**Entries taken from a collection**
=== Section Start ===
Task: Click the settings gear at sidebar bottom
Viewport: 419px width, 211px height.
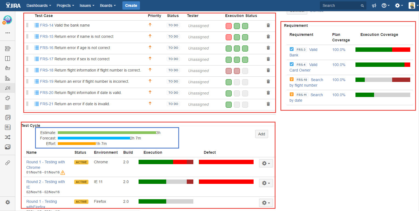Action: pyautogui.click(x=8, y=202)
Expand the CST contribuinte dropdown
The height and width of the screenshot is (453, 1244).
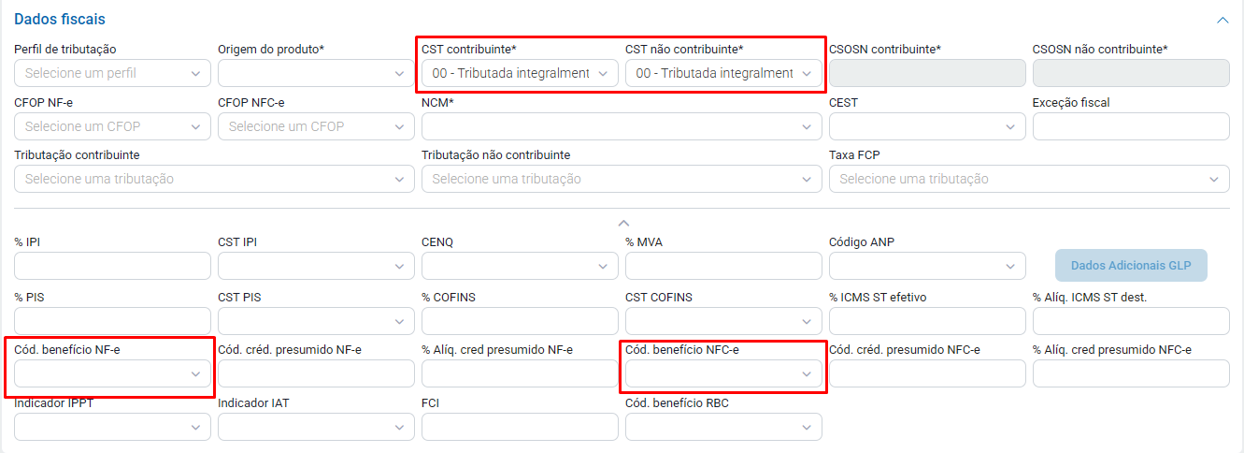click(x=520, y=73)
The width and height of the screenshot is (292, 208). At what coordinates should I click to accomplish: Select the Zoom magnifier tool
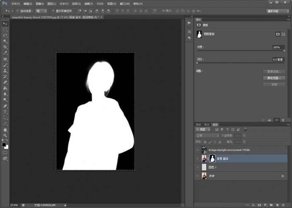tap(5, 135)
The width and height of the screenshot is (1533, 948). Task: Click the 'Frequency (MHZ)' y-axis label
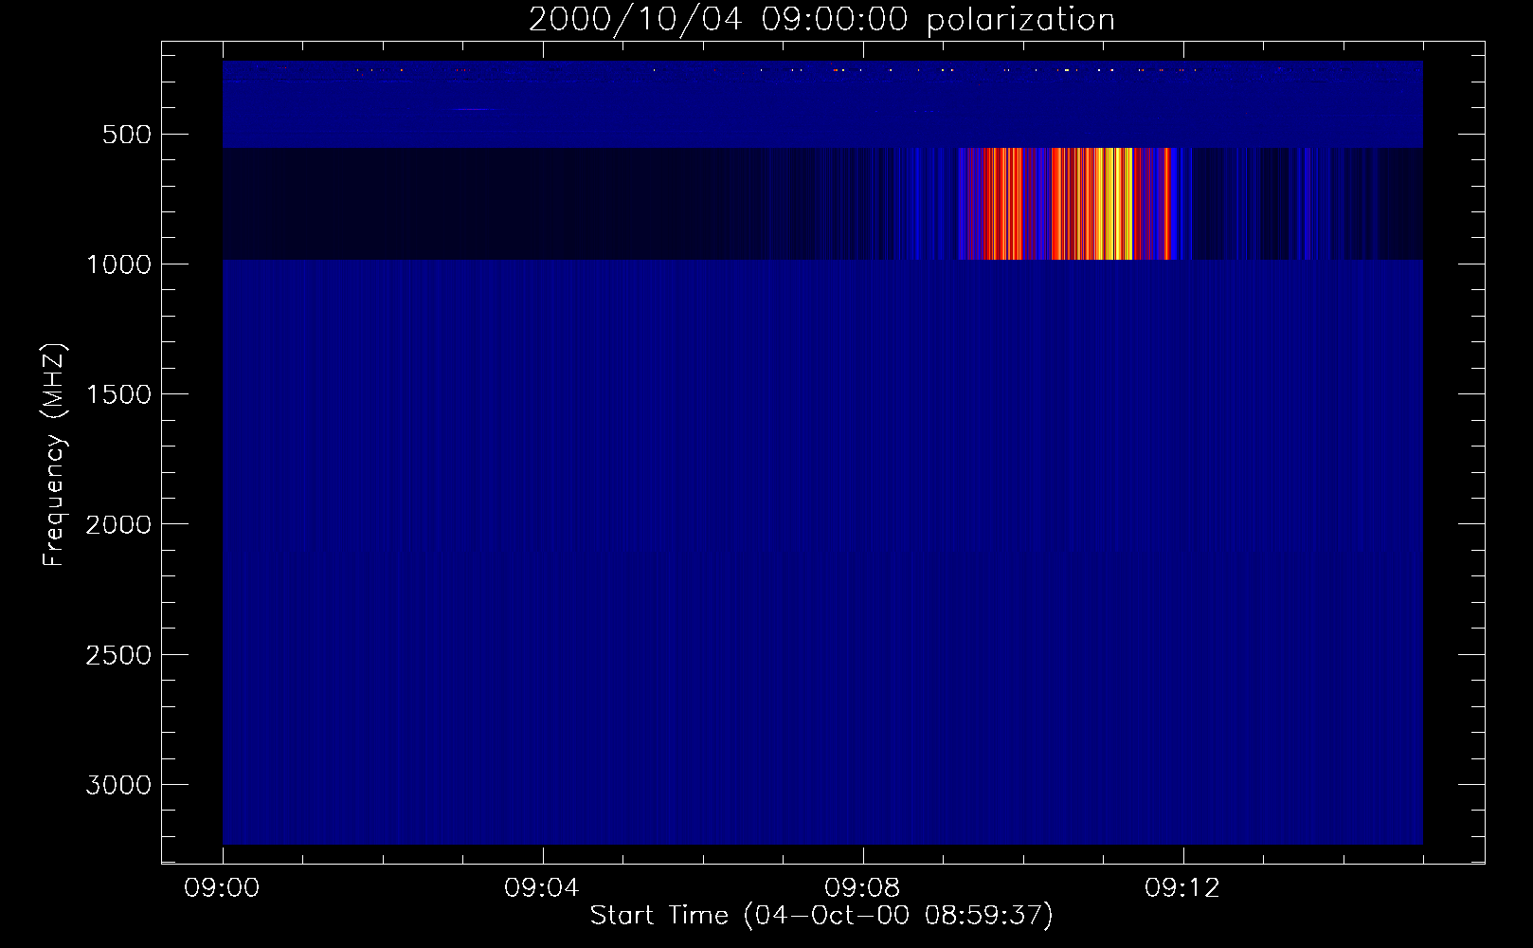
=== Section End ===
**YOUR GOAL**
Search the entries for the word "Task" and copy every line that has it.

**PROBLEM SOLUTION**
Task: Click the settings gear at sidebar bottom
The width and height of the screenshot is (1533, 948). Task: Click the 'Frequency (MHZ)' y-axis label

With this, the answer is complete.